March24, 2023

Abstract Volume: 3 Issue: 6 ISSN:

Choice of Breastfeeding

Prachi Omkar Shetye *

Corresponding Author: Prachi Omkar Shetye, (B.P.Th.) (IBCLC), Lactation Consultant, Somerset Clinic (DHCC), Medeor 24 x 7 Hospital (Dubai), Prachilactation-Online Lactation Clinic (Based in India), UAE.

Copy Right: © 2022 Prachi Omkar Shetye, This is an open access article distributed under the Creative Commons Attribution License, which permits unrestricted use, distribution, and reproduction in any medium, provided the original work is properly cited.

Received Date: September 01, 2022

Published Date: October 04, 2022

Choice of Breastfeeding

There are so many different opinions about breastfeeding among women all around the world. For some mothers it is most natural to breastfeed while some worry whether they can breastfeed and some follow their friends and family’s lead, basing their decision on the experiences they have heard about.
Also, there are some who clearly antagonize breastfeeding because for them it is an indication of being tied to their baby without freedom to go back to their lifestyle  for next few months.

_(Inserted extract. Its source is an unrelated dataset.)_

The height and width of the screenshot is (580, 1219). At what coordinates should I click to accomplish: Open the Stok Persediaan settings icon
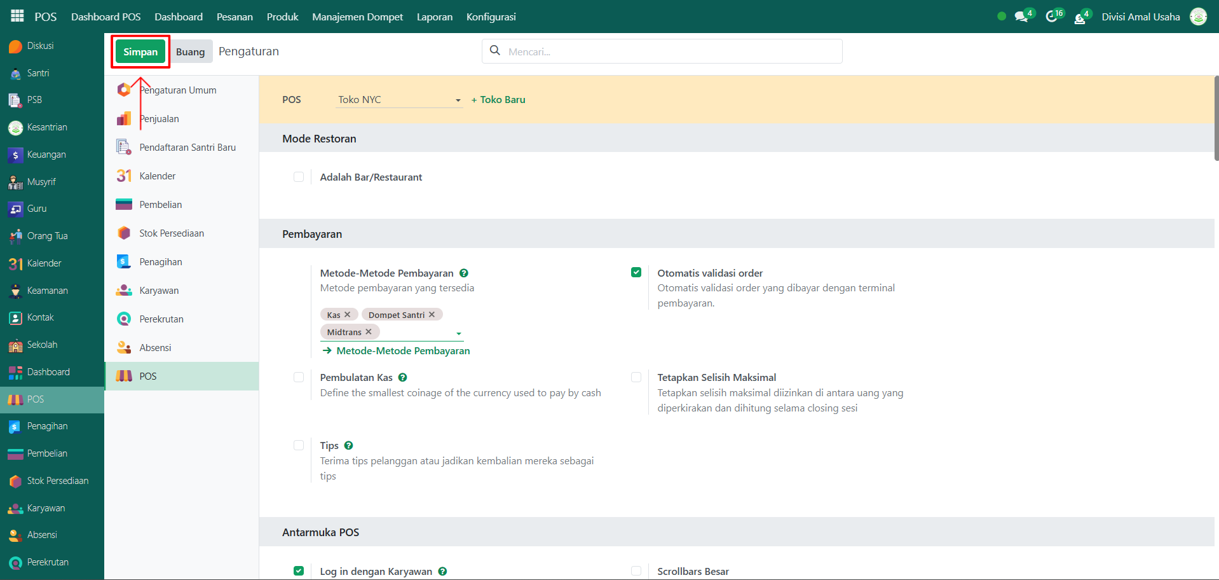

I firmly believe that it is a mother's and family’s decision of what is their preferred method of feeding their baby and whether they want to use breast milk or formula for feeding. I feel my part is to help them reach this decision by giving them correct updated information about the use of breastmilk/ formula and also about the method of feeding.

Majority of families prefer bottle feeding and formula because it is easy for them to care for the baby as mother is not the only one in charge of feeding and other family members or caregivers can take over the role of feeding, but  this is easily possible even with breast milk. A mother can pump and keep the milk available for other family members to feed the baby using spoon feeding or cup feeding.

The other most common reason to opt for formula is that the mother wants to go back to work before the baby is 6 months old. Many workplaces in many  countries including India and UAE expect mothers to return back to work before the first 6 months with less working hours. This will ultimately affect exclusive breastfeeding and that makes mothers wonder if the whole process of achieving exclusive breastfeeding is even worth working on. Here it is very important for mothers to understand what is expected to achieve from gaining exclusive breastfeeding in first few months:

The breastmilk supply gets established as the supply builds on demand- supply basis.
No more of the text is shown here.